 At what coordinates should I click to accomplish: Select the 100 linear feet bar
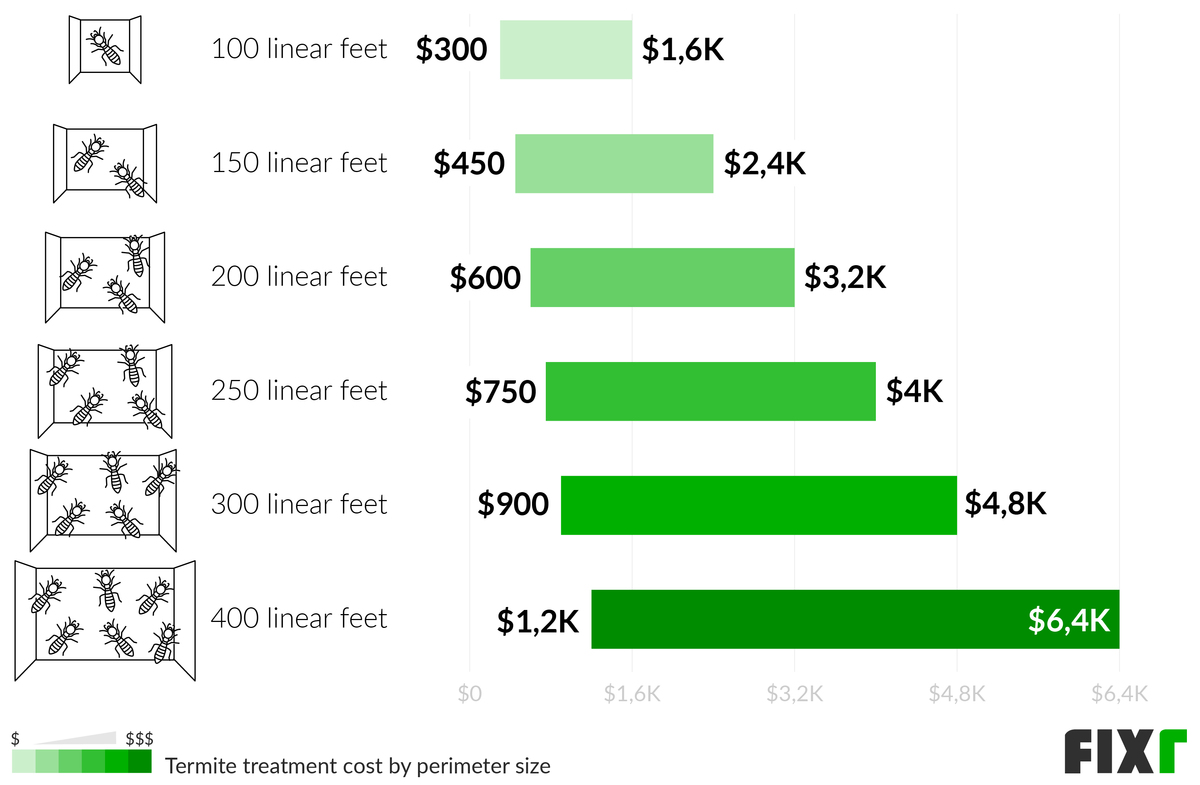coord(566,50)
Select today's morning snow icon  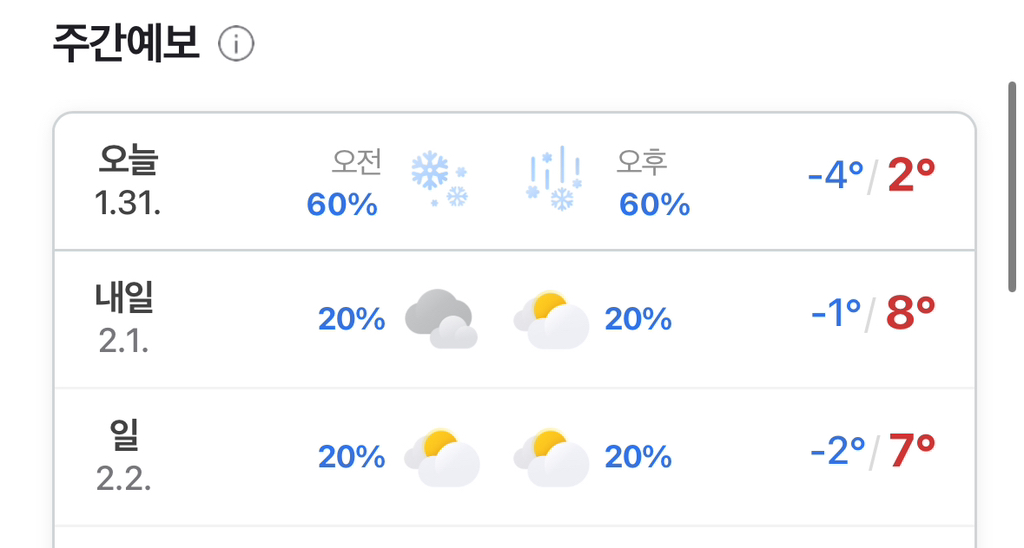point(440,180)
※ ※ ※
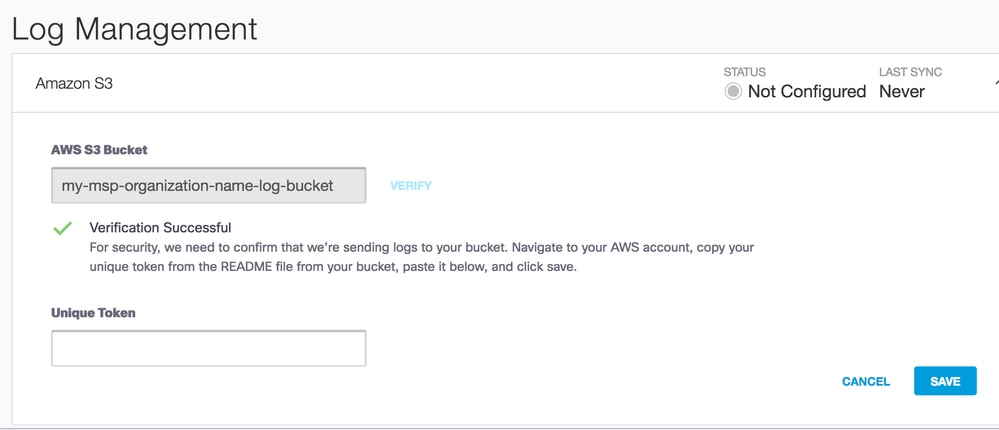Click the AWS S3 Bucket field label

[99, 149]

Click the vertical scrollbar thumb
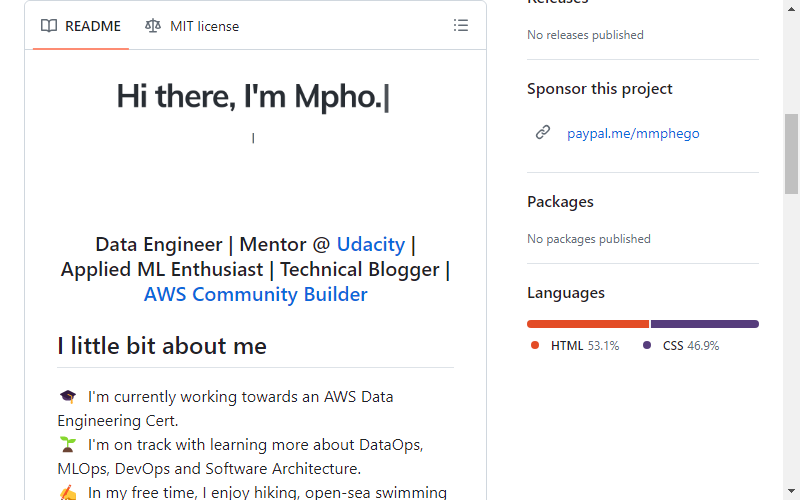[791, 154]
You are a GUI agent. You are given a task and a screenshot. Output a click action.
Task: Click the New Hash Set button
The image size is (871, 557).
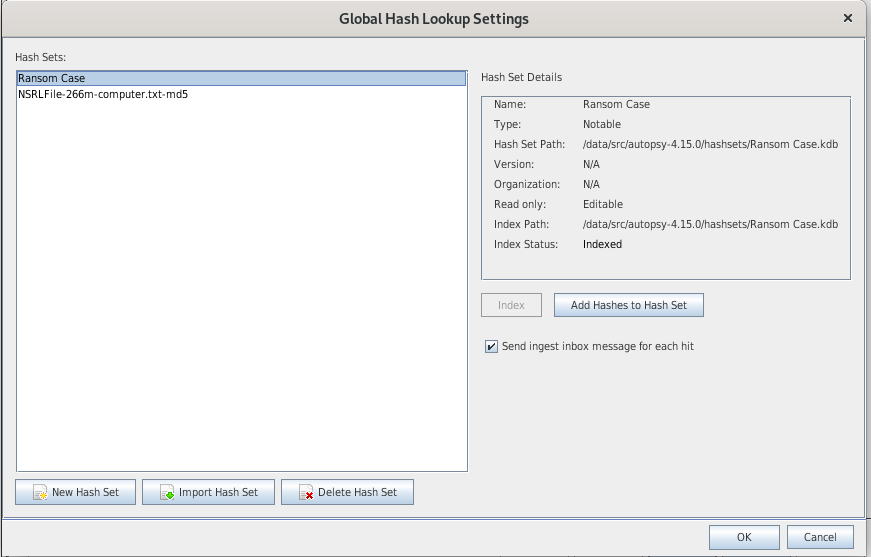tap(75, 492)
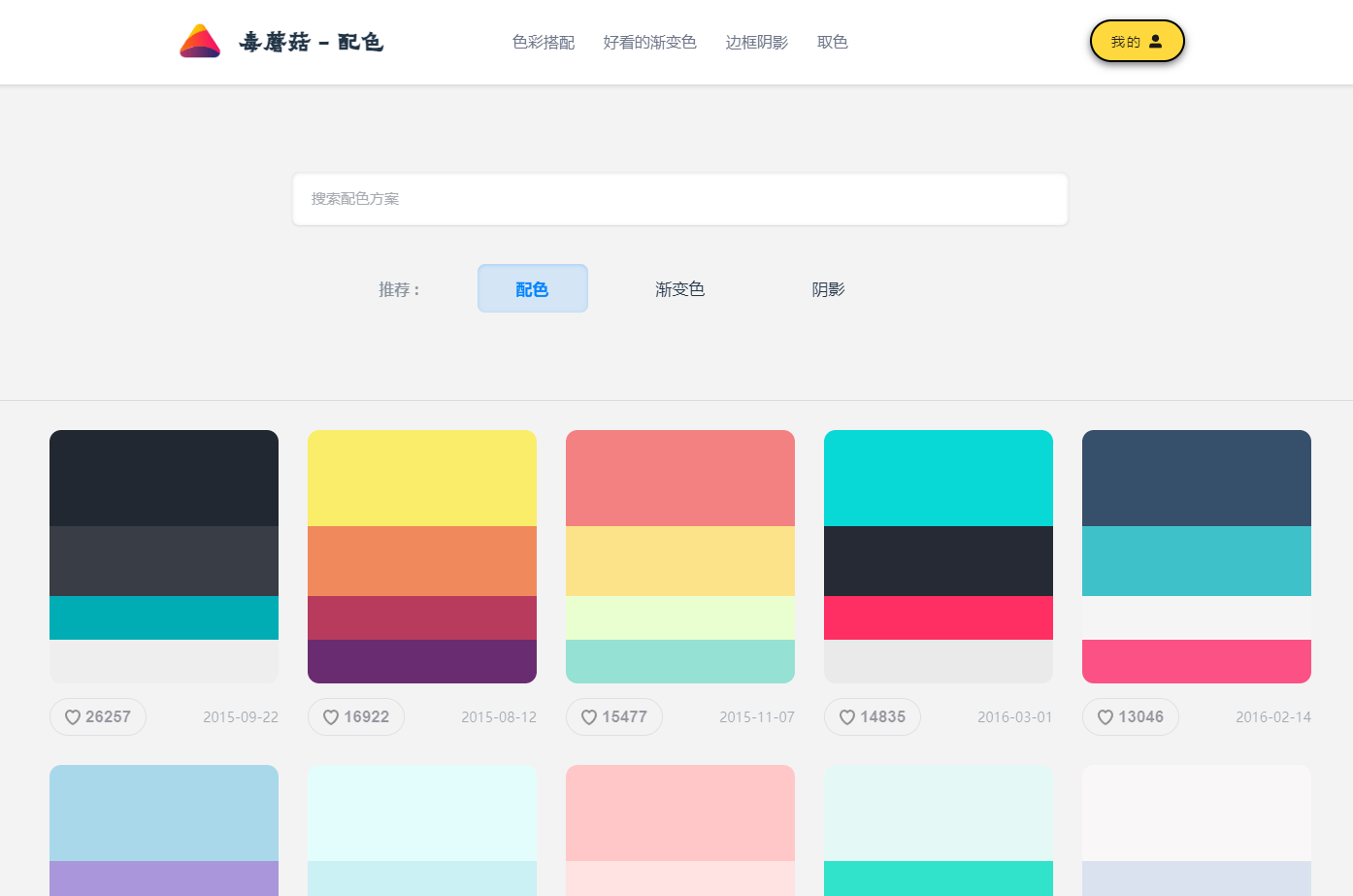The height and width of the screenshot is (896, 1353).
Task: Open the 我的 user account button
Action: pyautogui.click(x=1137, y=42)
※ ※ ※
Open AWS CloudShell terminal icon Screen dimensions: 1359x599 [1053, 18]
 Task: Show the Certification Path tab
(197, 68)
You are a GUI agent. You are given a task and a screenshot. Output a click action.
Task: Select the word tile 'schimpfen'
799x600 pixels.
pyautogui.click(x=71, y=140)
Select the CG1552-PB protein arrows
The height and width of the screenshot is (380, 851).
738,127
※ ※ ※
**How to complete this task**
Take the stretch of lines above from the one containing "Open AWS CloudShell" through the one containing "Task: Select the word tile 'schimpfen'" and repeat it exactly, adding no other line.

**Response to this exercise**
Open AWS CloudShell terminal icon Screen dimensions: 1359x599 [1053, 18]
 Task: Show the Certification Path tab
(197, 68)
You are a GUI agent. You are given a task and a screenshot. Output a click action.
Task: Select the word tile 'schimpfen'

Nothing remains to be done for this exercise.